Examine each line of the listing below. Copy those in which the string "will" appears.

Entries provided
'''

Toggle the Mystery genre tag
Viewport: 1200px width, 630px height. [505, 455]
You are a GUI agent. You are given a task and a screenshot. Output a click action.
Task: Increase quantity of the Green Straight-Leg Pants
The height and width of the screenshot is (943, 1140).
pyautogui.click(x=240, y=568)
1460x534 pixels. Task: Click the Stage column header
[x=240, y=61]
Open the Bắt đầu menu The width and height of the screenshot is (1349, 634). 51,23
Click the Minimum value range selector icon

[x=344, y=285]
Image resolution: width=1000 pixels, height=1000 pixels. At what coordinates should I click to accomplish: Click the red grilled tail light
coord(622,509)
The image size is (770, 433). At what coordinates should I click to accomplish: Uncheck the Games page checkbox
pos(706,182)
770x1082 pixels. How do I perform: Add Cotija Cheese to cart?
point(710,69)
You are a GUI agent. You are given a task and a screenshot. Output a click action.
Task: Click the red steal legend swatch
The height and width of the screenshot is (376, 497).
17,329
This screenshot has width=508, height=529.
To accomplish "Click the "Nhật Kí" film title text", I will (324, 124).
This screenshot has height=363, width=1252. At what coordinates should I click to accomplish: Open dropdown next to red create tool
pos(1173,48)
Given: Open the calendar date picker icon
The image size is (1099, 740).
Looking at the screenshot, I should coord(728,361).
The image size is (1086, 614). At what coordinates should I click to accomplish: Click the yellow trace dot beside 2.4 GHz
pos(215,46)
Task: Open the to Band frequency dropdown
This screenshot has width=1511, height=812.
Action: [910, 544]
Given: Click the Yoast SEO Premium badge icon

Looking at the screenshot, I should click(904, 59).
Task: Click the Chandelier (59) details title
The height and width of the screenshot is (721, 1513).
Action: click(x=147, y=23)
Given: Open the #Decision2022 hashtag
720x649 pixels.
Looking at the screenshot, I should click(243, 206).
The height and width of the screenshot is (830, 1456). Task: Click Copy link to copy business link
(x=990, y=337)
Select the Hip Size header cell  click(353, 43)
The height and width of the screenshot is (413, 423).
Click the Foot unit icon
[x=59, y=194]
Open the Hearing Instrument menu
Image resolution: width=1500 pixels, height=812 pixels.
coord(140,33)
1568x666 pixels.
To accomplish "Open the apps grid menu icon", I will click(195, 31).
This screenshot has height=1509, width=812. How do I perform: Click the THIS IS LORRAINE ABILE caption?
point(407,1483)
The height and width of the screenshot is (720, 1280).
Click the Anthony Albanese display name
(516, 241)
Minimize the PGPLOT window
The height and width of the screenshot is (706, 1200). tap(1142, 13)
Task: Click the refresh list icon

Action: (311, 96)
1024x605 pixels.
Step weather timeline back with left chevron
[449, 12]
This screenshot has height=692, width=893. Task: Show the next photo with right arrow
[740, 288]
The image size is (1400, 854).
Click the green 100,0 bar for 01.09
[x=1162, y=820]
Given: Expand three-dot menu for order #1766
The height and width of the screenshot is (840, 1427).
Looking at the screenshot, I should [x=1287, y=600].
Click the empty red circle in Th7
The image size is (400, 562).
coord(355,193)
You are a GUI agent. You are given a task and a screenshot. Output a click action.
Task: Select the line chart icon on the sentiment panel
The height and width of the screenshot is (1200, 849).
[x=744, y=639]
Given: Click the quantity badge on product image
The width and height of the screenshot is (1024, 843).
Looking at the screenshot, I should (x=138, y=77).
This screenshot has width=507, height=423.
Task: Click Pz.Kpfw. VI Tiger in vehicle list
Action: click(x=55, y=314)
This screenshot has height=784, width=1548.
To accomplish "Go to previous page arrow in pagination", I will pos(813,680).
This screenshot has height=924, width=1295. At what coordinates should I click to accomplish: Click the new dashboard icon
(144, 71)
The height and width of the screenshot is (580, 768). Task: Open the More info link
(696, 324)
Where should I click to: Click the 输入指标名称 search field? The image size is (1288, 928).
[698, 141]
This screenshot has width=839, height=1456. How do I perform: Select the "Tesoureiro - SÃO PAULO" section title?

'''

Reply
To accomplish "Click the "Nhật Kí" film title text", I will (324, 124).
To accomplish "Open the apps grid menu icon", I will click(195, 31).
To accomplish "Go to previous page arrow in pagination", I will pos(813,680).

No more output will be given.